Segundo a médica, o lipedema é uma doença crônica e inflamatória caracterizada pelo acúmulo desproporcional de gordura, especialmente em pernas, quadris e braços. “Ele não deve ser confundido com obesidade. O tecido adiposo envolvido no lipedema tem comportamento distinto, mais sensível, mais doloroso e menos responsivo às dietas tradicionais. É uma condição multifatorial, envolvendo fatores hormonais, genéticos, inflamatórios e comportamentais”, esclarece.
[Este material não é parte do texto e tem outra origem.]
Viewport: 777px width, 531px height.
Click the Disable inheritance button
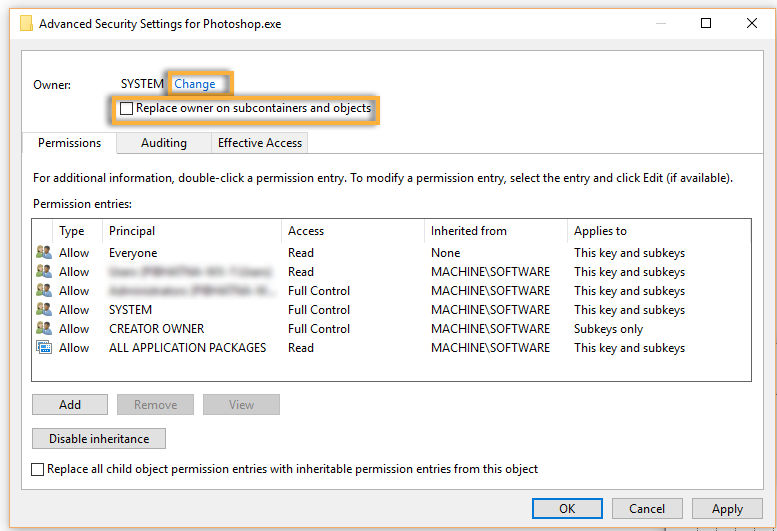click(99, 438)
A médica ressalta que no tratamento, não existe solução única. “O que se observa na prática é que a combinação de estratégias traz resultados mais consistentes. A drenagem linfática costuma ser um dos primeiros passos importantes, pois prepara o tecido e reduz desconfortos. Terapias físicas, como radiofrequência e campo magnético — quando bem indicadas — podem contribuir para sensação de leveza, diminuição da dor e melhora da qualidade de vida. Exercícios de fortalecimento, mobilidade, o uso adequado de compressão e um padrão alimentar com menor carga inflamatória completam essa abordagem integrada. Sono regulado e manejo do estresse também são fundamentais, já que o corpo responde de forma direta ao nosso estado emocional e ao ritmo de vida”.
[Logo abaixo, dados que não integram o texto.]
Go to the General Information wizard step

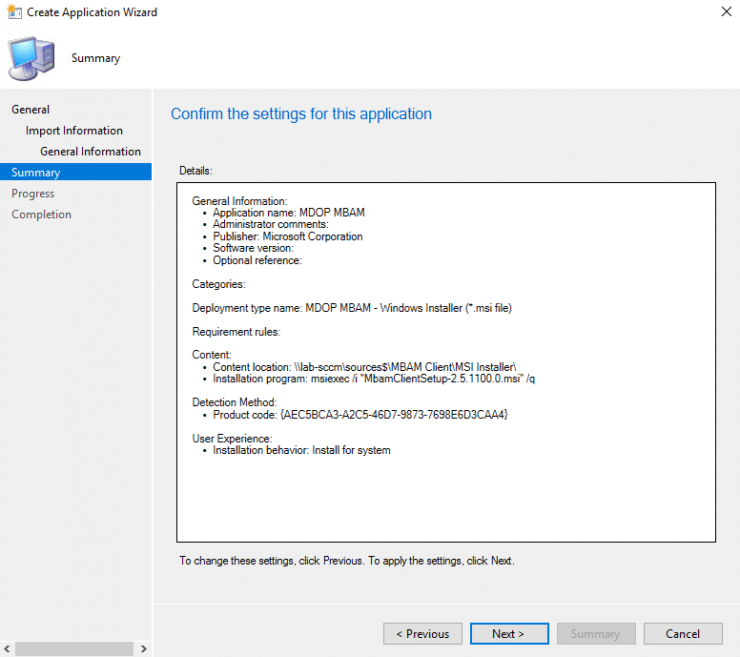[x=90, y=152]
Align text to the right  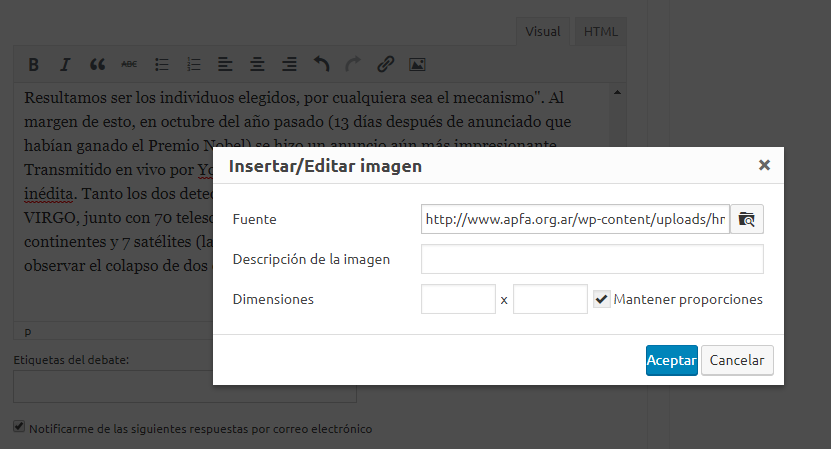289,65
De acordo com Isabel Martinez, a suplementação pode ajudar, ela recomenda o uso com ressalvas. “É importante destacar que nenhum suplemento, sozinho, tem comprovação científica suficiente para tratar o lipedema. No entanto, alguns nutrientes podem atuar como coadjuvantes no controle da inflamação ou da sensibilidade dolorosa, como ômega-3, vitamina D, magnésio, curcumina e probióticos. Ainda assim, cada indicação deve ser personalizada, avaliando necessidades individuais e evitando promessas que não condizem com a realidade clínica”.
Ela destaca que outro ponto essencial é entender que mudanças de hábito exigem constância, e o cérebro humano nem sempre facilita esse processo. “Muitas vezes, a motivação não aparece, e é justamente por isso que a disciplina precisa vir antes. Como costumo orientar minhas pacientes: viva sob a obediência. Não espere a vontade chegar para começar. Faça o que precisa ser feito. A constância transforma o corpo antes da motivação”.
“A lipedema não é preguiça, não é falta de força e não é descuido. É uma doença que gera dor, impacto emocional e limitações reais. E, ao mesmo tempo, é uma condição que tem tratamento, tem caminhos possíveis e tem espaço para esperança — desde que com orientação adequada, cuidado contínuo e informação de qualidade”, conclui.